Don't we already have enough biological artificial intelligence on the internet?
Do we really need silicon based artificial intelligence to make the bottomless pit of abstraction consume even more of the internet?
Just because you can blow up an atomic bomb, does it mean you have to?
This is not social networking to use such a bot. its very anti-social and deceptive.
Excuse me but real social networking works on real humans, otherwise its artificial networking.
But here is a thought that might just prove valuable.
Create such bots but program them for this and that philosophy, you know, waring mindset philosophy, Jewish Philosophy, Islamic, Catholic, etc... and let them run on the worlds fastest computers so we can uncover the bullshit of all this in virtual reality before we do it in reall life.
Potential revenue or not...... I would feel like such a lowlife doing this for a living. I don't understand how some people can live with themselves.
For the lulz, about 10 years ago, I created an IRC bot that connected to #sex and #cybersex in dalnet, and pretended to be a young girl awaiting for cyber..

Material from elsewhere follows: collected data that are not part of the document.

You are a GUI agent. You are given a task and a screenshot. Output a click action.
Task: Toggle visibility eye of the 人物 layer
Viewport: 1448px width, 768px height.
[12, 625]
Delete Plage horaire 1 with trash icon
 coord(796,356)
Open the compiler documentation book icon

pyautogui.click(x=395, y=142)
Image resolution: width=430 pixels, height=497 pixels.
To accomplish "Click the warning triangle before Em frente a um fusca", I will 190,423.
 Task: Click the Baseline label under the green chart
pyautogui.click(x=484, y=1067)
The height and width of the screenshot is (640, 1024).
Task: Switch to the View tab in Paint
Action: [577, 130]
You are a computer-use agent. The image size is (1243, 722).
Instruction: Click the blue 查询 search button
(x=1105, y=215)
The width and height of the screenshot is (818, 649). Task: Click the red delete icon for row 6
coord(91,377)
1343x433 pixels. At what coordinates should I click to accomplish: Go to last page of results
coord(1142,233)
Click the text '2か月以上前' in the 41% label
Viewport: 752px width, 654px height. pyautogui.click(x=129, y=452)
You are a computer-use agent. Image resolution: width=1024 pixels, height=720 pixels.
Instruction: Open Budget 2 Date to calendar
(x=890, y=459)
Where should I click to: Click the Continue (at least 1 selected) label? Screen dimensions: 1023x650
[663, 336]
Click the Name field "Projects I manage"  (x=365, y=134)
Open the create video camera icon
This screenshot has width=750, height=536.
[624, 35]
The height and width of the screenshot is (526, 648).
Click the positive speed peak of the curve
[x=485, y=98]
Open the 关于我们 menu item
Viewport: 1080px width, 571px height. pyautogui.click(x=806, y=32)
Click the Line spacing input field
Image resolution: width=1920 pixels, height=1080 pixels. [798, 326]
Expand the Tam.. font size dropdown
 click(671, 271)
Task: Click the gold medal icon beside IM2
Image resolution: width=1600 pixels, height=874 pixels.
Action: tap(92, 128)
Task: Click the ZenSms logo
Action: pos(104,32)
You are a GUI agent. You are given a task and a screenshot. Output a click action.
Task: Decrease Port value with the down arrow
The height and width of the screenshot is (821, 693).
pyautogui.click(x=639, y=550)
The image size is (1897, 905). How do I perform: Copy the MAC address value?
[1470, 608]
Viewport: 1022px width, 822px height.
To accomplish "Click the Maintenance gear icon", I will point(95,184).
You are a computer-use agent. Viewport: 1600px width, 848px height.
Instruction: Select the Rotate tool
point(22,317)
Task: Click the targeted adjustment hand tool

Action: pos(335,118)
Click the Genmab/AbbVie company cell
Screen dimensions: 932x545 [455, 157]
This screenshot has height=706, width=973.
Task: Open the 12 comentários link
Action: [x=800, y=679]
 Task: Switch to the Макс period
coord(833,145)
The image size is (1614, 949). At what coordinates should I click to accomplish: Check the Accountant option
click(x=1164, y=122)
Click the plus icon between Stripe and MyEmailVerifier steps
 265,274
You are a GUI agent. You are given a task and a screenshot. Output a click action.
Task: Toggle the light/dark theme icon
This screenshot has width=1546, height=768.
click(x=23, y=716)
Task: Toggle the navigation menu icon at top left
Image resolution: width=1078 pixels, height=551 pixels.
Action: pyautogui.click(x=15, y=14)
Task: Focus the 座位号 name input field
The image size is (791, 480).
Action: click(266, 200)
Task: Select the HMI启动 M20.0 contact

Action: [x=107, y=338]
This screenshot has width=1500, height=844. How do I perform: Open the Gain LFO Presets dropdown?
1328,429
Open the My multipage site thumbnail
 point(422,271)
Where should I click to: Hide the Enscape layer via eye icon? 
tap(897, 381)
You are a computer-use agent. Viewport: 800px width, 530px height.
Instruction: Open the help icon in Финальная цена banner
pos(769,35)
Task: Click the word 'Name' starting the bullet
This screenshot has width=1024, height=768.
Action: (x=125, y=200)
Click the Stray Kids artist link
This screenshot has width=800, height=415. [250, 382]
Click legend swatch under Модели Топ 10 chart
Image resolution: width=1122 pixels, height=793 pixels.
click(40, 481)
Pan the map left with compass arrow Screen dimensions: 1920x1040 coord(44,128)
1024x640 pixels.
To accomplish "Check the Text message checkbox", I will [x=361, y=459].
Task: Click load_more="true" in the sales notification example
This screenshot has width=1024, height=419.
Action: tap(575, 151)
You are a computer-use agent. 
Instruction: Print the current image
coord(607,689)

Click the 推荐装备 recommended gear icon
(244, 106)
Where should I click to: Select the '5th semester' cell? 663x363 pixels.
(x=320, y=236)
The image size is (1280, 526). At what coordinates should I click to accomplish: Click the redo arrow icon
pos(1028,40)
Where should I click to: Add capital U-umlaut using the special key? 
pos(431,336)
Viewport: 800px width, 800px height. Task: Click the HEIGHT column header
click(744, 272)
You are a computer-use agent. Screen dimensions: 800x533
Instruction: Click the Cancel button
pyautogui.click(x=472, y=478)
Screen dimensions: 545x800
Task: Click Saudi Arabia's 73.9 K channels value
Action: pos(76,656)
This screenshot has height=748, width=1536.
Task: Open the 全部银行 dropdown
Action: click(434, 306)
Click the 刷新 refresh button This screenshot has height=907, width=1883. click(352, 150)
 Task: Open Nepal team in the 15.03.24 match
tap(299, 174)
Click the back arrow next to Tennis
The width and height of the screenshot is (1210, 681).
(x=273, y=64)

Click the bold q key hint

Then it would interconnect pairs of two who would talk to her and forward the message, but this didn't work for long because they'd soon figure out the opposite partner was of the same sex. So i added a functionality that would flip words, example penis vagina, boobs balls, and would intercept some messages (like if a peer requested a picture, or ASL request) and send a fake ASL or URL of a hot chick. After a few attempts, most of the pairs ended up having cyber anyway!
Even though bizarre phrases happened (like "I want to insert my 8 inch vagina into your deep wet penis") most people amazingly didn't even find it strange, and even though it was probably left running all night and created more probably a hundred "encounters", no one even suspected a tiny little about what was going on, no one!
I believe the first artificial intelligence will awaken in botnet.
I once took an excursion to Reddit, and later HN. Unlimited up/down voting sucks when dealing with a hive-mind.
Some friends of mine from uni wrote a shell script to use finger to get a list of users, remove their name from the list, then look up each logged in user's classes (from LDAP, then from the university calendar to convert codes to English), what year they are in, whether domestic or international, and a whole load of other details from LDAP, and present them in an easy to read report. More recent versions try to scrape facebook for mutual friends, interests and so on (and a photo, to prevent name collisions causing embarrassment). When they saw a pretty girl in the labs, they'd ssh into her computer and use the details to provide a conversation starter.
It started out as about 100 characters of bash, and got a little out of hand, but it did work. Personally, I suspect most of the benefit came from the effect of an epic kludge on a CS student than the intended conversation, since it was usually fairly obvious that the suer had a load of her personal information, and explaining that you'd written a script to look them up is a lot better than seeming like a stalker.